Personal information
- Date of birth: 30 April 1872
- Place of birth: Staveley, England
- Date of death: 16 September 1935 (aged 63)
- Place of death: Mansfield, England
- Position(s): Centre-forward, inside-forward

Senior career*
- Years: Team / Apps / (Gls)
- Staveley
- Eckington
- 1897–1899: Sheffield Wednesday / 41 / (12)
- 1899–1900: Chatham
- 1900–1901: West Ham United / 14 / (2)
- 1901–?: Distillery
- 1903–1904: Stockport County / 16 / (2)

= Albert Kaye =

English footballer (1872–1935)

Albert Kaye (30 April 1872 – 16 September 1935) was an English professional footballer who played as a centre-forward in the Football League for Sheffield Wednesday and Stockport County. He also played for Chatham, West Ham United, and Distillery.

Kaye played for Staveley and Eckington before joining Sheffield Wednesday for the 1897–98 season.
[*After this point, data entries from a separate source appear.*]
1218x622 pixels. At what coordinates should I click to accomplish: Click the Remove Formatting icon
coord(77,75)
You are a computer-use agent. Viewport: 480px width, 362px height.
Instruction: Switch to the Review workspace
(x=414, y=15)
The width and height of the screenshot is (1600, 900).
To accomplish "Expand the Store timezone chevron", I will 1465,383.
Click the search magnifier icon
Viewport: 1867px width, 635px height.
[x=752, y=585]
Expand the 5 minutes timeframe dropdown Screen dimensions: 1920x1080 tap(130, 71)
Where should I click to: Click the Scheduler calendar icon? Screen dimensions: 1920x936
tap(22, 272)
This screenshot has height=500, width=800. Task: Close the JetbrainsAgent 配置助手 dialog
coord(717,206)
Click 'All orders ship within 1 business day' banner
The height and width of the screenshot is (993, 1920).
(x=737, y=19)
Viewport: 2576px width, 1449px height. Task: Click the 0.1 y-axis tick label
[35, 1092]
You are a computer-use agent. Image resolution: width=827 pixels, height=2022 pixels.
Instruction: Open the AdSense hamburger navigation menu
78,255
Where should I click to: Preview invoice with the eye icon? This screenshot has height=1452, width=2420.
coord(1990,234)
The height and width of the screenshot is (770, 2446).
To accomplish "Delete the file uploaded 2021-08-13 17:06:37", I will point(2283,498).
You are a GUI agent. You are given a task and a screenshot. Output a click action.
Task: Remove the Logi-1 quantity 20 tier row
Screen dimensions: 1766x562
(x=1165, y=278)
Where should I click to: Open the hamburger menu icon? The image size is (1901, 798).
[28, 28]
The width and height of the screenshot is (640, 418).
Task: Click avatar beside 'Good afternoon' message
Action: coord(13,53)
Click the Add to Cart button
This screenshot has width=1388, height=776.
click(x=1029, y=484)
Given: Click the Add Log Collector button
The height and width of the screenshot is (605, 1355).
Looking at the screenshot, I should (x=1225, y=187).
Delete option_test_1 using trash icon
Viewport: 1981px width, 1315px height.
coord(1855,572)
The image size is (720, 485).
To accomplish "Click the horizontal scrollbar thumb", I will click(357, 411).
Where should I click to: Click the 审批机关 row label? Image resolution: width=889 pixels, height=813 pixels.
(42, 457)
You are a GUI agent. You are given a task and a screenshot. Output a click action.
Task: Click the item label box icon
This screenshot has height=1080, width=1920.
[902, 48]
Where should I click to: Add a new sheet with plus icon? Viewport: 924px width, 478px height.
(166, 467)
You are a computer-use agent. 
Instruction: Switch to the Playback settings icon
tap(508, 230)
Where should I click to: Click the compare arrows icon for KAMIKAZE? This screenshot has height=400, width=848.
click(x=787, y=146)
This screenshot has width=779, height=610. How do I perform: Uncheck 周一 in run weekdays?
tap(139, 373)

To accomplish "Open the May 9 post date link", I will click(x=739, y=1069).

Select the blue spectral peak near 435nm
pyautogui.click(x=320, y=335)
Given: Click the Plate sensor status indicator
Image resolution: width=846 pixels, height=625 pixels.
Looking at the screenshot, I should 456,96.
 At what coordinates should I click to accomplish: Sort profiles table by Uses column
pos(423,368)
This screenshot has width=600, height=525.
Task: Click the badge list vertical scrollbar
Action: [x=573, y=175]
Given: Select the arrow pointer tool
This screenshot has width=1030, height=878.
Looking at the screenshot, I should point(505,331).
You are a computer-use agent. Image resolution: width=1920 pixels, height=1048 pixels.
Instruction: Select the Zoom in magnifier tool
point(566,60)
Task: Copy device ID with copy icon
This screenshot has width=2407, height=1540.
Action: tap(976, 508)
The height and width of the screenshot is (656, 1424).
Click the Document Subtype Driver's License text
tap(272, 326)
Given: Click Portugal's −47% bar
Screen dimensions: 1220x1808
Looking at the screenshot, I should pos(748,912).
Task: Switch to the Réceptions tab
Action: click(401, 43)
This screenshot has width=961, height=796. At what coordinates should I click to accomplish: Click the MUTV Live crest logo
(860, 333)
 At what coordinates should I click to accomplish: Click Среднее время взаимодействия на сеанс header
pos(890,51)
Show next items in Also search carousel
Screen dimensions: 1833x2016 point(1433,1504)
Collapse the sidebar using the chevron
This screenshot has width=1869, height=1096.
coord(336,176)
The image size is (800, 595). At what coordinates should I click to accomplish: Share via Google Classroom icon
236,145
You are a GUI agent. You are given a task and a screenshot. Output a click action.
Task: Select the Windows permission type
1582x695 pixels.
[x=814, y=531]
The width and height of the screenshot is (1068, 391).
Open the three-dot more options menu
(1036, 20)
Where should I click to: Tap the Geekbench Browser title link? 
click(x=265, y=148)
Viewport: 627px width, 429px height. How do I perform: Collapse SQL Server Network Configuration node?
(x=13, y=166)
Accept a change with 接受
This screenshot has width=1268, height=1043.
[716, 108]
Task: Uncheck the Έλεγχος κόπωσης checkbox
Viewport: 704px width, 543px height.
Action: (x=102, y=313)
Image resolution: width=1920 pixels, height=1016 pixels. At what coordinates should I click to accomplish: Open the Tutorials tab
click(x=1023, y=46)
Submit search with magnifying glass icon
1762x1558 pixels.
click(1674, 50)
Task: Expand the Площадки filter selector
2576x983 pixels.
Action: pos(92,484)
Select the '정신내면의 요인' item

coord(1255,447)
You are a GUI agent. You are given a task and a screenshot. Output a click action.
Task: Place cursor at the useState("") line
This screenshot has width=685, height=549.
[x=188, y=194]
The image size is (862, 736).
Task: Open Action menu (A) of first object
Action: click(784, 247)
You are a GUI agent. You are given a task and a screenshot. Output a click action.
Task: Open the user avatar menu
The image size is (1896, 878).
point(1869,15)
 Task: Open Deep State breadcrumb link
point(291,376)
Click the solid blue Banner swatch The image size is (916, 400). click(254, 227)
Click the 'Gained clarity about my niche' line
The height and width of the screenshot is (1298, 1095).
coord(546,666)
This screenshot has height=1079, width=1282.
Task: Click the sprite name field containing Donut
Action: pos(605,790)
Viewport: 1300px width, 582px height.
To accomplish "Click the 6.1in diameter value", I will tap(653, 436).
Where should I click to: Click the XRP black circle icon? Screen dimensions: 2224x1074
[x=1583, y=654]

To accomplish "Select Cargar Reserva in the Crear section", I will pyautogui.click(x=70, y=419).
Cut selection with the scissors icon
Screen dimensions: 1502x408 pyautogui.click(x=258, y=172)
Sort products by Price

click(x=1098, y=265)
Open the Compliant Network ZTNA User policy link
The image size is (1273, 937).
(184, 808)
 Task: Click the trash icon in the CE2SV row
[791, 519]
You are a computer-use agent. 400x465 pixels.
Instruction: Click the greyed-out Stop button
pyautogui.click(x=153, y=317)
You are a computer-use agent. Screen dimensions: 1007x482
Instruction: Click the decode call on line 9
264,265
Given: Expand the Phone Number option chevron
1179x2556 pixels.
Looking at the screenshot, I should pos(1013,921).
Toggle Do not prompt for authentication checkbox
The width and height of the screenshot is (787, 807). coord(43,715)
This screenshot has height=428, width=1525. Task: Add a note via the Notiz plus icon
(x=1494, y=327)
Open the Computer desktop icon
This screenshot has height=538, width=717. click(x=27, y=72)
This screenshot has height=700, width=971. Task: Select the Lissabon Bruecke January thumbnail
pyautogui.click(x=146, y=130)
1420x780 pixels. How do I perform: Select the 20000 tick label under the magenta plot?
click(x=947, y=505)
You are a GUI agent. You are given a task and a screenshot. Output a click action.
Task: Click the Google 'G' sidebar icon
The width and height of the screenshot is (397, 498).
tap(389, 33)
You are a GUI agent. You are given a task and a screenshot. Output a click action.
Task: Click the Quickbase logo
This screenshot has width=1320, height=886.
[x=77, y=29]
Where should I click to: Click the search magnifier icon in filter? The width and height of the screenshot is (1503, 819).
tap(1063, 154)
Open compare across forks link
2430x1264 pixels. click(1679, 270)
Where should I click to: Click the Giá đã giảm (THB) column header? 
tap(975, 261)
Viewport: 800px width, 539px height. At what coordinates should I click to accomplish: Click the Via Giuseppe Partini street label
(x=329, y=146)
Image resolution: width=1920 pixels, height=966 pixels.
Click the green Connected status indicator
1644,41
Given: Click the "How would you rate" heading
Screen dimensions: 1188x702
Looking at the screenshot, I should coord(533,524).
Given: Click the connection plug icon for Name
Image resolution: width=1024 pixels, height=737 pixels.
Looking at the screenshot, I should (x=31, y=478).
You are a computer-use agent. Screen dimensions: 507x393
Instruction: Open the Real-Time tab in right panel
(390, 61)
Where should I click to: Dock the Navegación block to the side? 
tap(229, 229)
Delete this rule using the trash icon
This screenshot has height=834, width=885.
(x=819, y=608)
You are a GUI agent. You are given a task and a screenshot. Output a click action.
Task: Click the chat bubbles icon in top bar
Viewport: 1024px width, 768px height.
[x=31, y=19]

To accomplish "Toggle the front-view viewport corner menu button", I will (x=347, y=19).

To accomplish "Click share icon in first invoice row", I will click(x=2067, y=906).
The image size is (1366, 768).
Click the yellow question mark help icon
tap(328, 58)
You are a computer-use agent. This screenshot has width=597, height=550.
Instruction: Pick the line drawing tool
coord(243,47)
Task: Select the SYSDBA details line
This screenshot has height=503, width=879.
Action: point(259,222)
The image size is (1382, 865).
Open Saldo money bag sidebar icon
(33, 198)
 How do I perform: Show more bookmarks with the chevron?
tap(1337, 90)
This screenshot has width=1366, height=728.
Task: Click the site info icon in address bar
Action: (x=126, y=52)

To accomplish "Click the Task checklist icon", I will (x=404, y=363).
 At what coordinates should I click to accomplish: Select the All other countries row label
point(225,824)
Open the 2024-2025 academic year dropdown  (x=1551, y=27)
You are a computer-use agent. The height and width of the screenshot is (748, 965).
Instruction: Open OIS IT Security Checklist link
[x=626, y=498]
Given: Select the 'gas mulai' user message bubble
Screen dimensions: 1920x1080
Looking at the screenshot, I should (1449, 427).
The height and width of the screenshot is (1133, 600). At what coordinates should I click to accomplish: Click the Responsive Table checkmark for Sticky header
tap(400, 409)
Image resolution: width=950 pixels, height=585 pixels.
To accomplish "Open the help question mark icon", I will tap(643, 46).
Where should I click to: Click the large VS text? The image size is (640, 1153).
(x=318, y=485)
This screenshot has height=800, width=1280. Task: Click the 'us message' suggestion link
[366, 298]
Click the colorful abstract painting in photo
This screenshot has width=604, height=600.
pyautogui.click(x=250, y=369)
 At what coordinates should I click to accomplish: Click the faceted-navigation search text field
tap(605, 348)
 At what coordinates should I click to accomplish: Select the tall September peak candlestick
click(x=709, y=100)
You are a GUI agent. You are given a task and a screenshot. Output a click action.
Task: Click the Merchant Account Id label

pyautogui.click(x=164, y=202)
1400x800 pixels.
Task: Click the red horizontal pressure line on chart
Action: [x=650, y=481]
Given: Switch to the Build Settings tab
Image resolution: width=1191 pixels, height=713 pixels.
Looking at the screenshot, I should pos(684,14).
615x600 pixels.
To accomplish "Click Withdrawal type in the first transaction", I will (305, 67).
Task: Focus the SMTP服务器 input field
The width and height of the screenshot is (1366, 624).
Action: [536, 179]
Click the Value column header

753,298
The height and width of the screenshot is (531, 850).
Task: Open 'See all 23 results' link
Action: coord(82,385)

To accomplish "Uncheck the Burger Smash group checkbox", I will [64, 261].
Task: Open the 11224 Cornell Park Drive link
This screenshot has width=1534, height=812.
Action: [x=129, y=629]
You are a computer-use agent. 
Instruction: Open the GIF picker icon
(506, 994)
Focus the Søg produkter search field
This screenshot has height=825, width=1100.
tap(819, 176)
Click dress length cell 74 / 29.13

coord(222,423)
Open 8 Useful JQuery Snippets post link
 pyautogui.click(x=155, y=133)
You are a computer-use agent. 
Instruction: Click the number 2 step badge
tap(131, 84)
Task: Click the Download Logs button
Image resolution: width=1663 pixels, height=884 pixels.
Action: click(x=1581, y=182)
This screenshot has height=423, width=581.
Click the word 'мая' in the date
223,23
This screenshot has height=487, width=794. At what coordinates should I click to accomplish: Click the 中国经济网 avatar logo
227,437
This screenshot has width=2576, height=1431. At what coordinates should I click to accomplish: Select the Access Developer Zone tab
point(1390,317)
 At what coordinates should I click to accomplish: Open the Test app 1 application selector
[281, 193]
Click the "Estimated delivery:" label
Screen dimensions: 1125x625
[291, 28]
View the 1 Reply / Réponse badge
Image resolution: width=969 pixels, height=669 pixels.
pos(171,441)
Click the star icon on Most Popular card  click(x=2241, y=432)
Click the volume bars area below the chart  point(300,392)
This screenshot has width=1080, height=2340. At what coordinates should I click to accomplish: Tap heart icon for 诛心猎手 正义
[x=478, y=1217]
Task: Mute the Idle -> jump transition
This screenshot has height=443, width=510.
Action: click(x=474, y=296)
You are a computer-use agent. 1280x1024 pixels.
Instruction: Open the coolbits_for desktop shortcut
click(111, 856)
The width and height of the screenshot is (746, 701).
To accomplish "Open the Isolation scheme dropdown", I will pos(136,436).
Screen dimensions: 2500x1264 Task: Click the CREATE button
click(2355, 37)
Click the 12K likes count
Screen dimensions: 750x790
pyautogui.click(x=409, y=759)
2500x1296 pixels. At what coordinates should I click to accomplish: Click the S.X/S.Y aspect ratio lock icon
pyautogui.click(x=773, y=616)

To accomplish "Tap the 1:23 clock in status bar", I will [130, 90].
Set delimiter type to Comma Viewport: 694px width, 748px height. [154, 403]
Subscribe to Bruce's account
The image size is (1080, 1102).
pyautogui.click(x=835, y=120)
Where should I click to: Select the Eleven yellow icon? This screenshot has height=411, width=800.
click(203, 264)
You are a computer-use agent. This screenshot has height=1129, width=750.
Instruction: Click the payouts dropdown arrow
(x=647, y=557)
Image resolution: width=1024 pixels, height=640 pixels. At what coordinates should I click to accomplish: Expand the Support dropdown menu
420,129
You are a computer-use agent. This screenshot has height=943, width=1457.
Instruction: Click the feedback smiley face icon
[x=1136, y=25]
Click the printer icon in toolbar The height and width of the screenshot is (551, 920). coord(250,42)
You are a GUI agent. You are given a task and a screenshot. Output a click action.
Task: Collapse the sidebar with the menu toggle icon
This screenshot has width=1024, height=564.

After a spell at Chatham, he joined West Ham United along with Walter Tranter for the start of their inaugural season of 1900–01. There, he played mainly as inside-left, appearing once as a centre-forward and twice as left-winger. He was part of the team that played in West Ham's first fixture against Gravesend United, which the Hammers won 7–0. In all, he made 14 Southern League First Division and six FA Cup appearances for the east London club, his final appearance coming on 12 January 1901 against Bristol City. In June 1901, he and Tranter joined Belfast club Distillery.

He returned to England and League football with Stockport County in 1903.